• Saved entries
"""

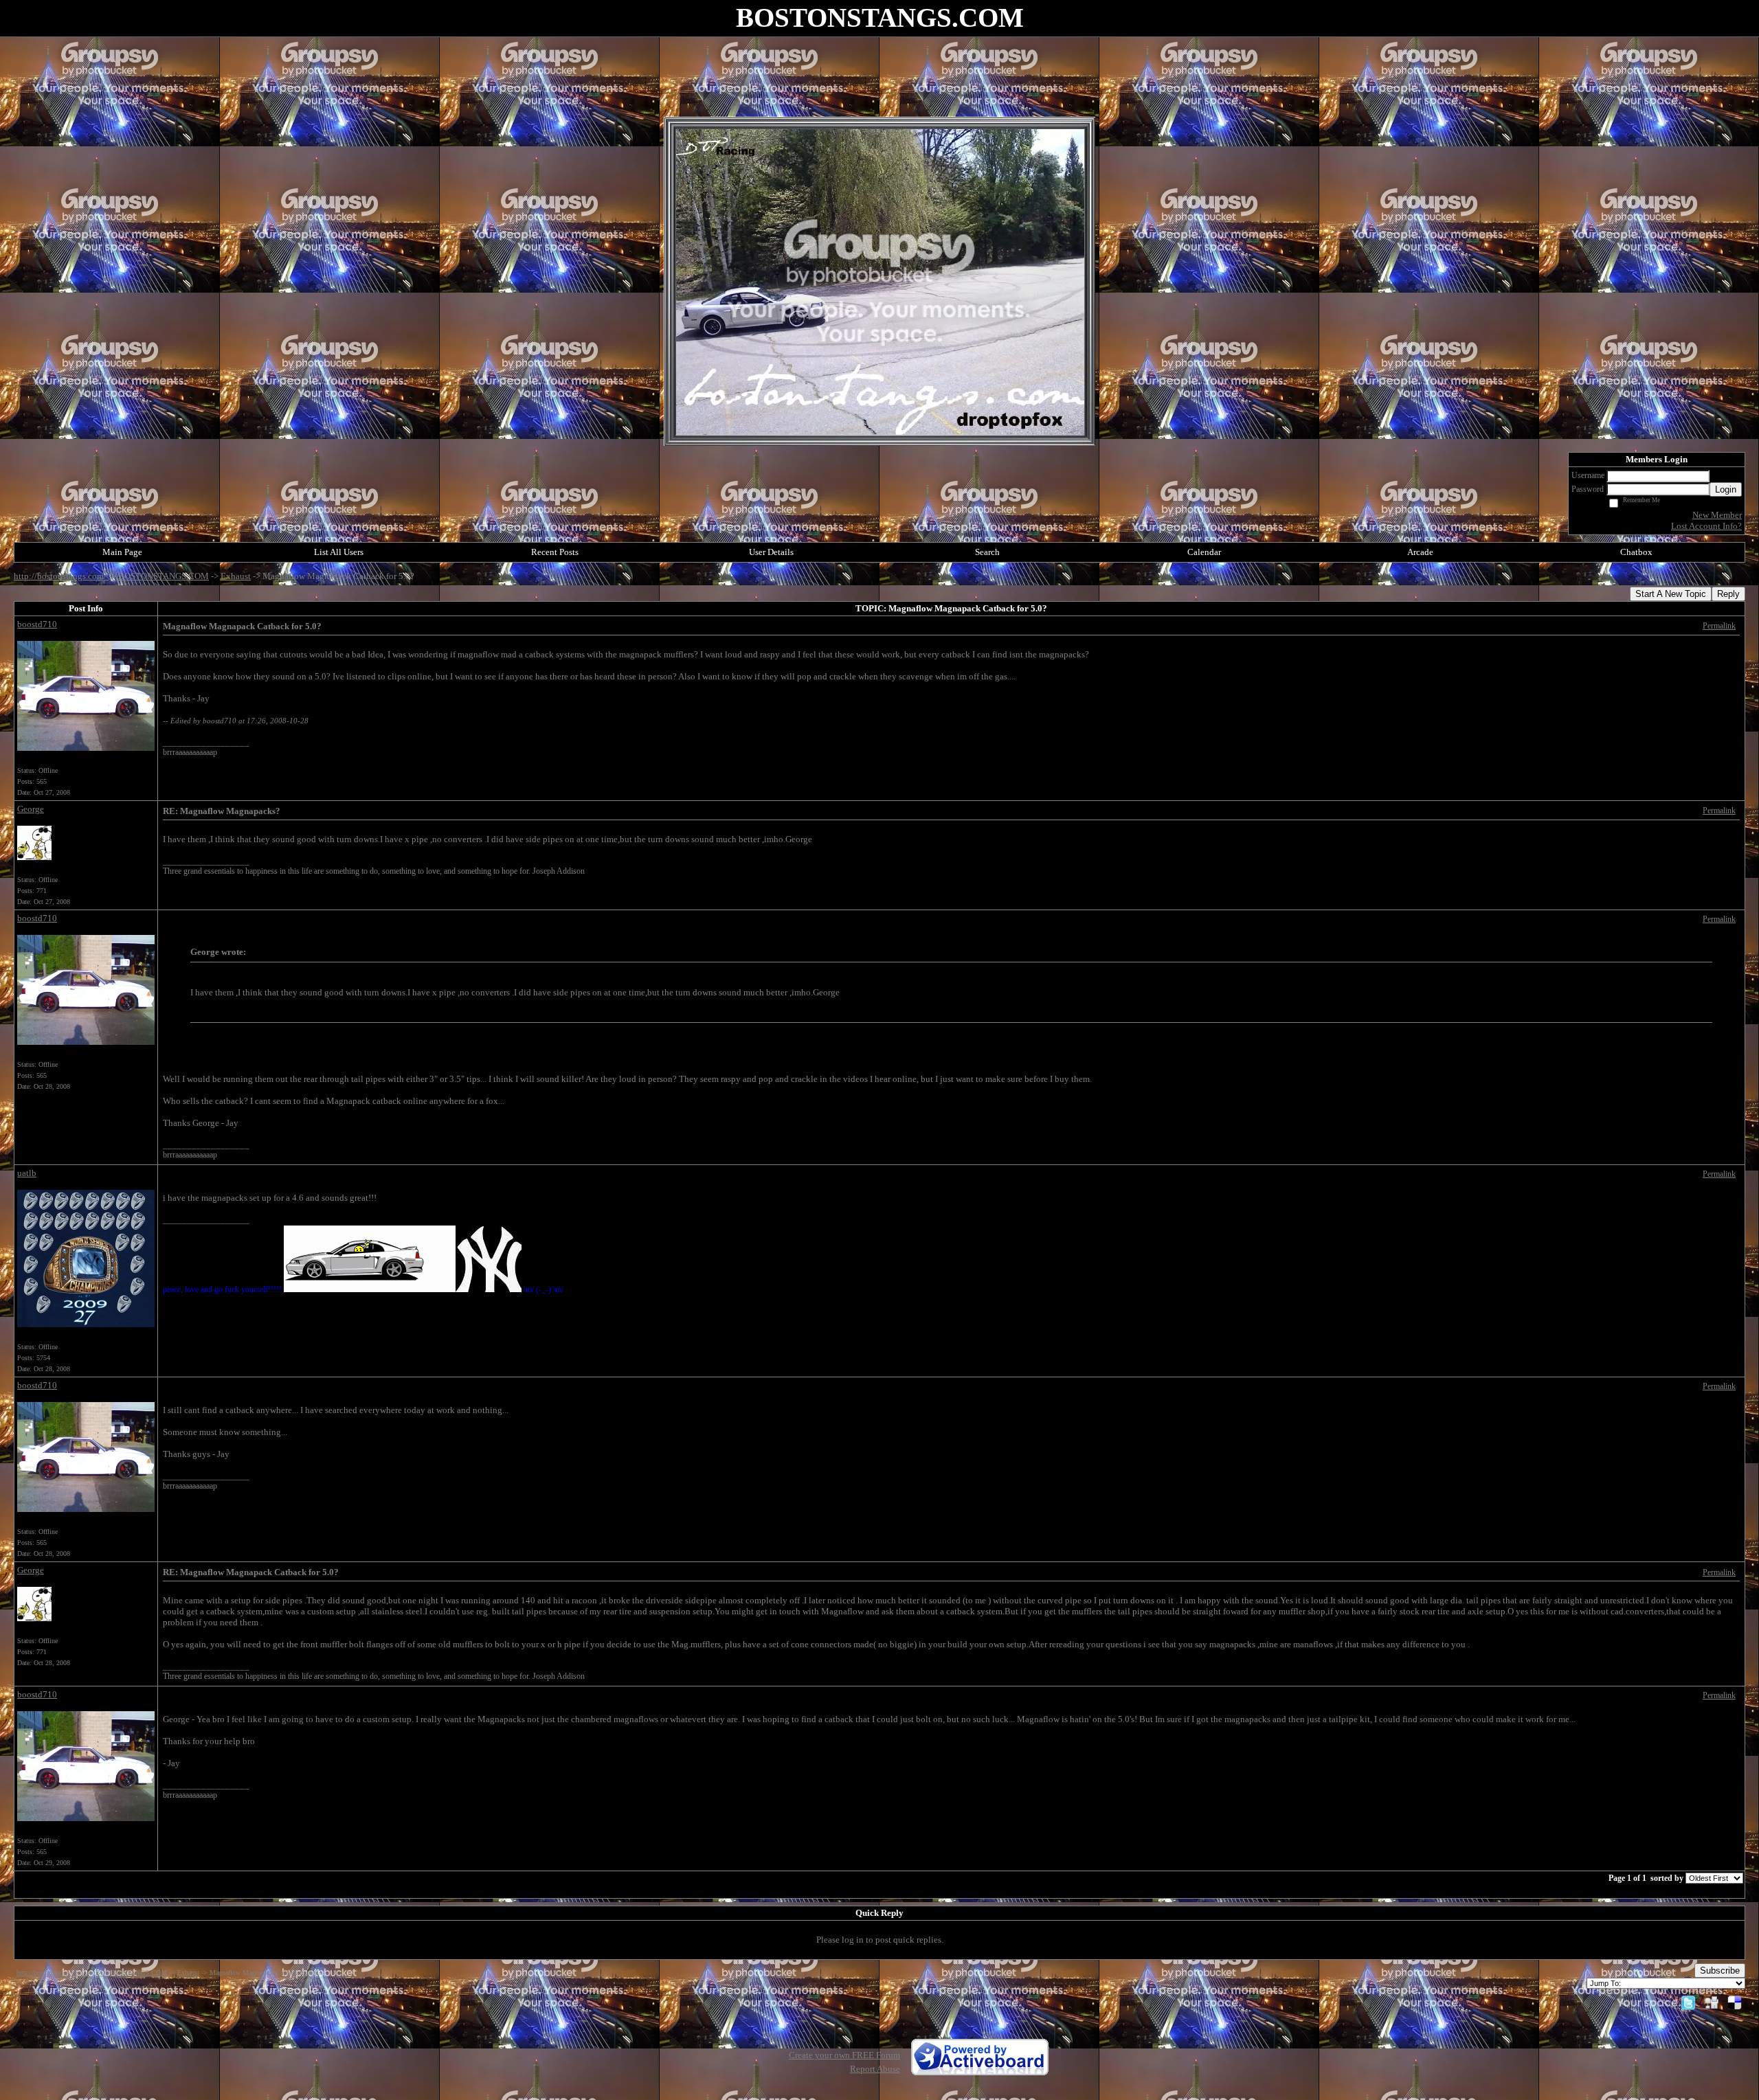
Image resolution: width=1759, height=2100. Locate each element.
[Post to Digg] (1711, 2002)
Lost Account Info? (1706, 526)
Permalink (1719, 626)
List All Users (338, 552)
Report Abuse (875, 2069)
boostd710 (37, 624)
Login (1725, 489)
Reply (1728, 594)
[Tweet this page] (1688, 2002)
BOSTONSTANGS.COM (163, 576)
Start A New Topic (1670, 594)
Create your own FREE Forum (844, 2055)
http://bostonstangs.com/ (61, 576)
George (30, 809)
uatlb (26, 1173)
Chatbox (1636, 552)
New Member (1717, 515)
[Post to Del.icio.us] (1734, 2002)
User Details (771, 552)
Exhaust (236, 576)
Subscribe (1720, 1970)
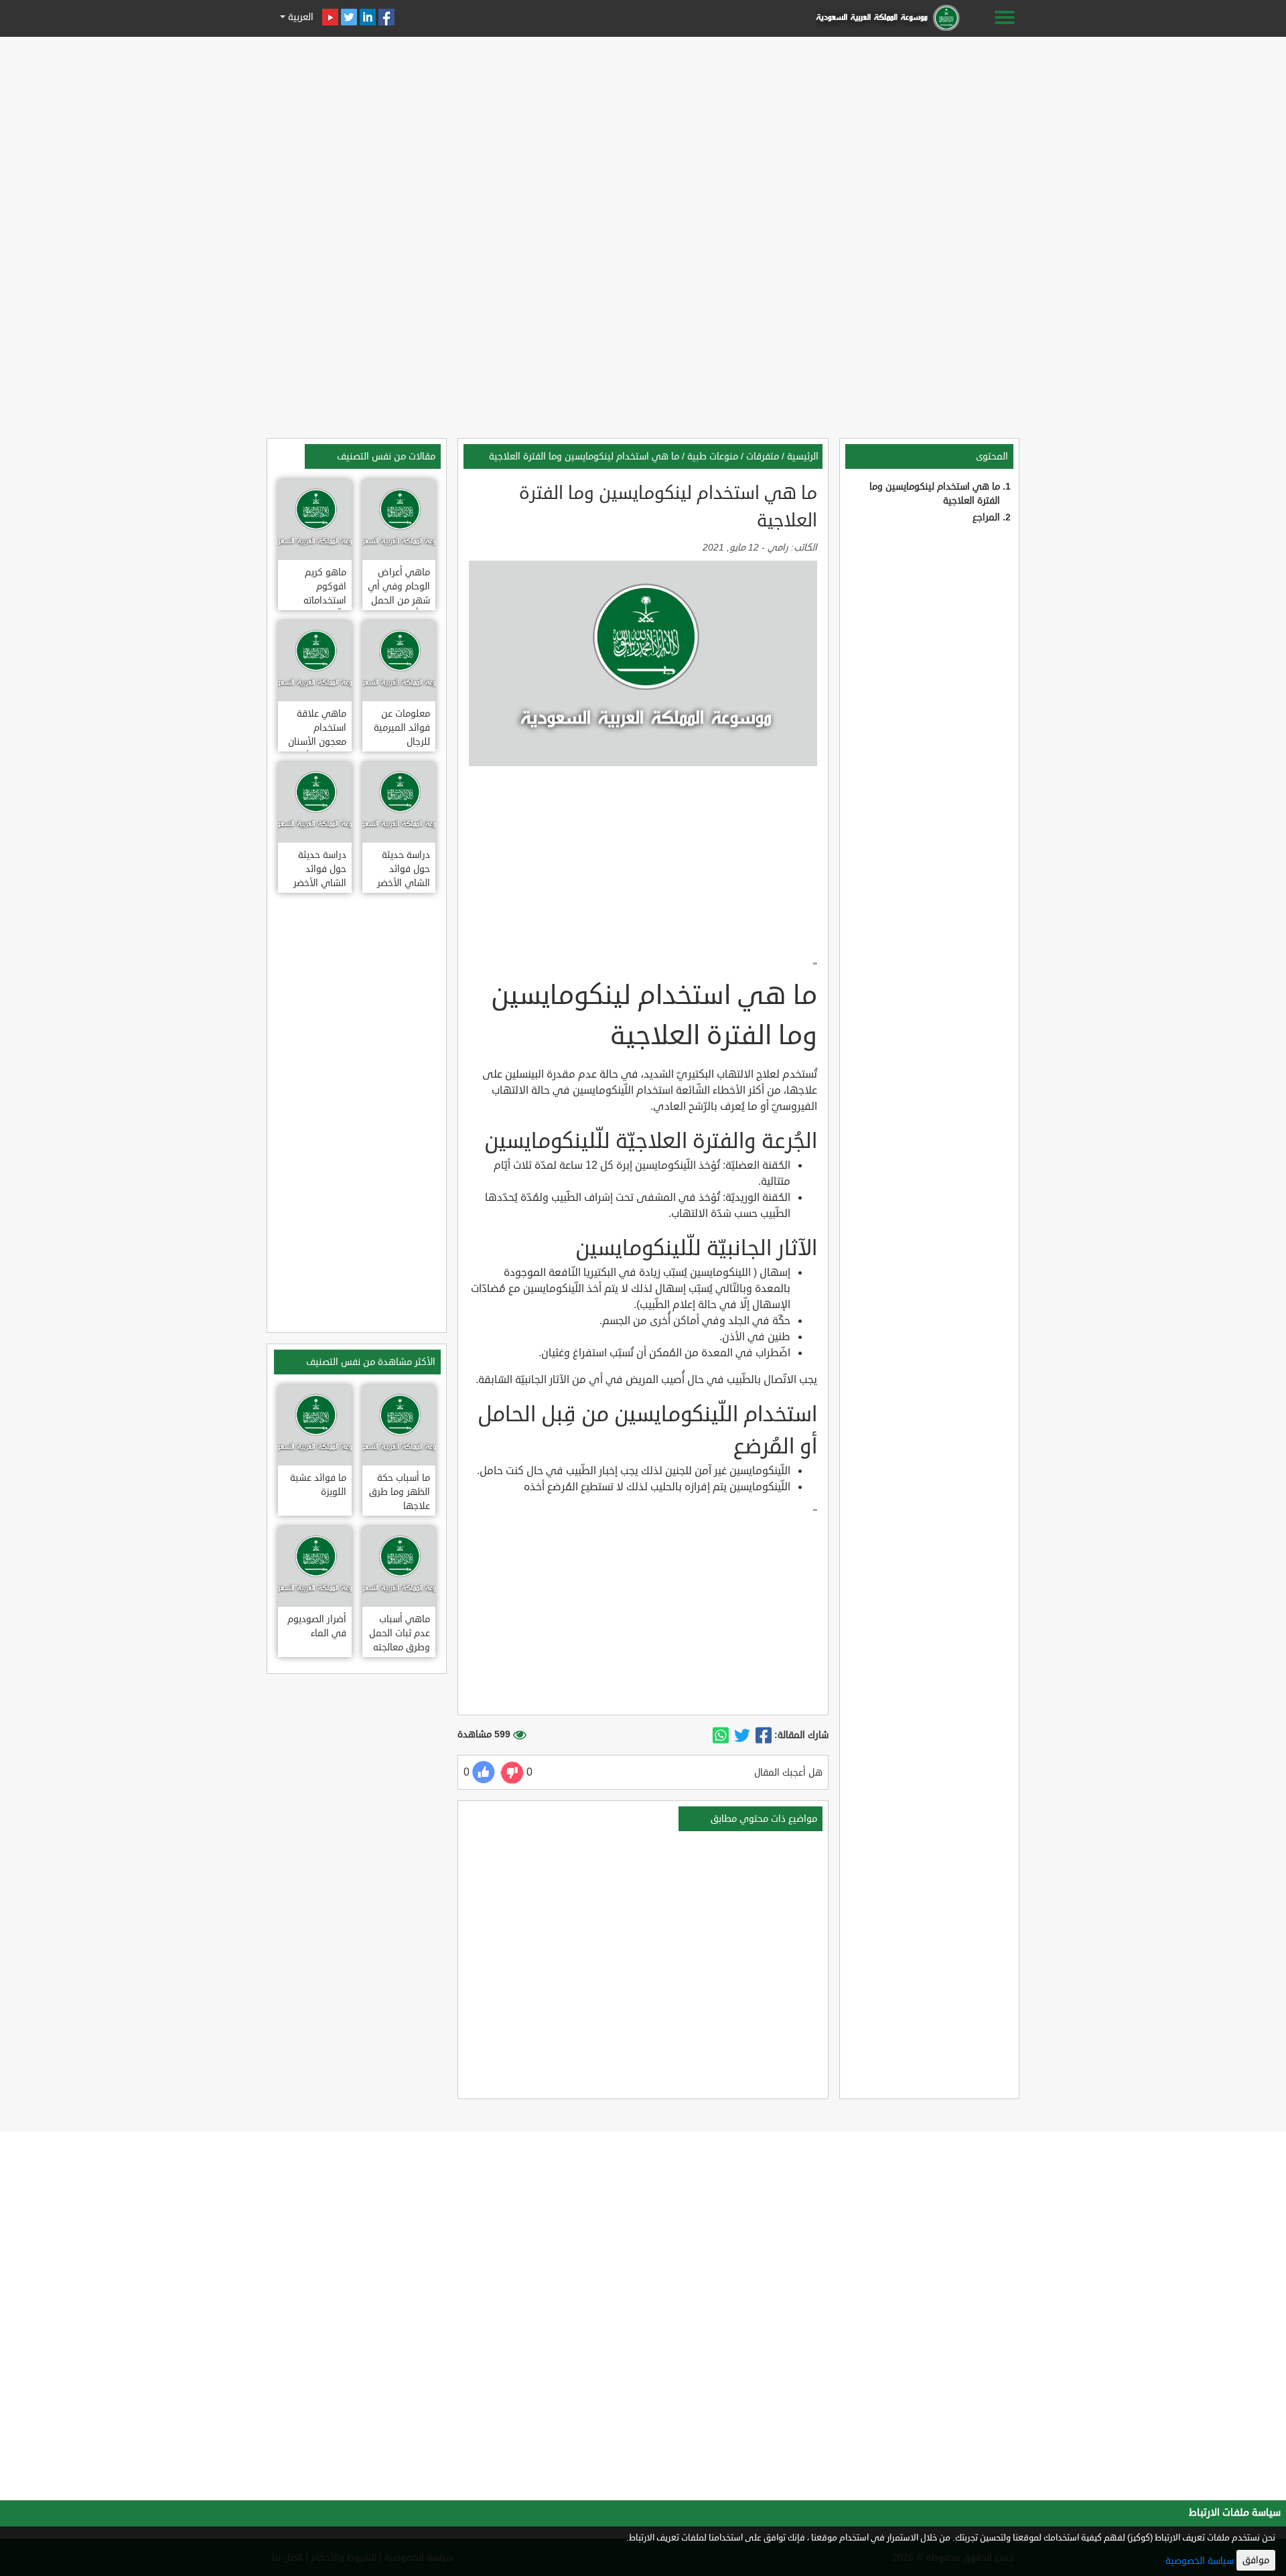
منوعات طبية (712, 456)
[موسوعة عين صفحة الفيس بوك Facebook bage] (386, 17)
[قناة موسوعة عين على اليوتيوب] (330, 17)
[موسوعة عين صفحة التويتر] (349, 17)
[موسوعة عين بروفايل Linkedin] (368, 17)
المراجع (986, 517)
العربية (299, 17)
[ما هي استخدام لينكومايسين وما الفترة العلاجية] (764, 1735)
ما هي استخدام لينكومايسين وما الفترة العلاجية (584, 456)
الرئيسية (802, 456)
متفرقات (762, 456)
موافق (1255, 2560)
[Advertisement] (643, 135)
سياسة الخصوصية (1199, 2561)
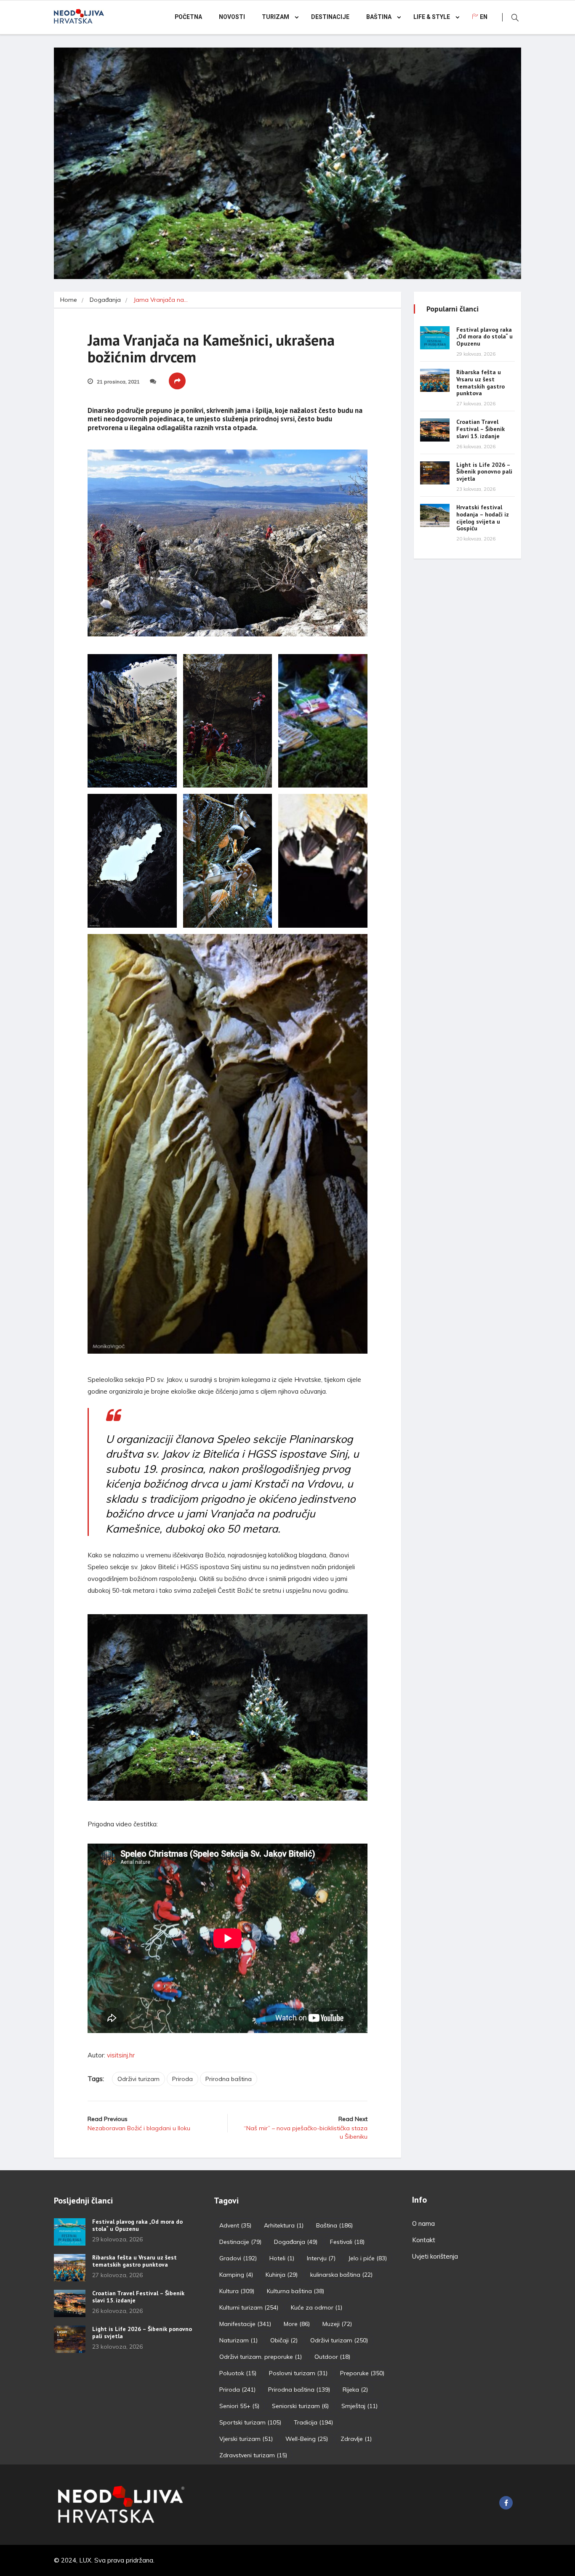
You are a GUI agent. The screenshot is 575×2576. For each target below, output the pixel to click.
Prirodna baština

"""

• Task requirements
Transcribe the entries above verbatim, excluding any image.

• Response to the exercise
Image resolution: width=1759, height=2100. Locate each element.
[Post to Digg] (1711, 2002)
Lost Account Info? (1706, 526)
Permalink (1719, 626)
List All Users (338, 552)
Report Abuse (875, 2069)
boostd710 (37, 624)
Login (1725, 489)
Reply (1728, 594)
[Tweet this page] (1688, 2002)
BOSTONSTANGS.COM (163, 576)
Start A New Topic (1670, 594)
Create your own FREE Forum (844, 2055)
http://bostonstangs.com/ (61, 576)
George (30, 809)
uatlb (26, 1173)
Chatbox (1636, 552)
New Member (1717, 515)
[Post to Del.icio.us] (1734, 2002)
User Details (771, 552)
Exhaust (236, 576)
Subscribe (1720, 1970)
منوعات طبية (712, 456)
[موسوعة عين صفحة الفيس بوك Facebook bage] (386, 17)
[قناة موسوعة عين على اليوتيوب] (330, 17)
[موسوعة عين صفحة التويتر] (349, 17)
[موسوعة عين بروفايل Linkedin] (368, 17)
المراجع (986, 517)
العربية (299, 17)
[ما هي استخدام لينكومايسين وما الفترة العلاجية] (764, 1735)
ما هي استخدام لينكومايسين وما الفترة العلاجية (584, 456)
الرئيسية (802, 456)
متفرقات (762, 456)
موافق (1255, 2560)
[Advertisement] (643, 135)
سياسة الخصوصية (1199, 2561)
You are a GUI agent. The screenshot is 575×2576. For each target below, output the pixel to click.
Prirodna baština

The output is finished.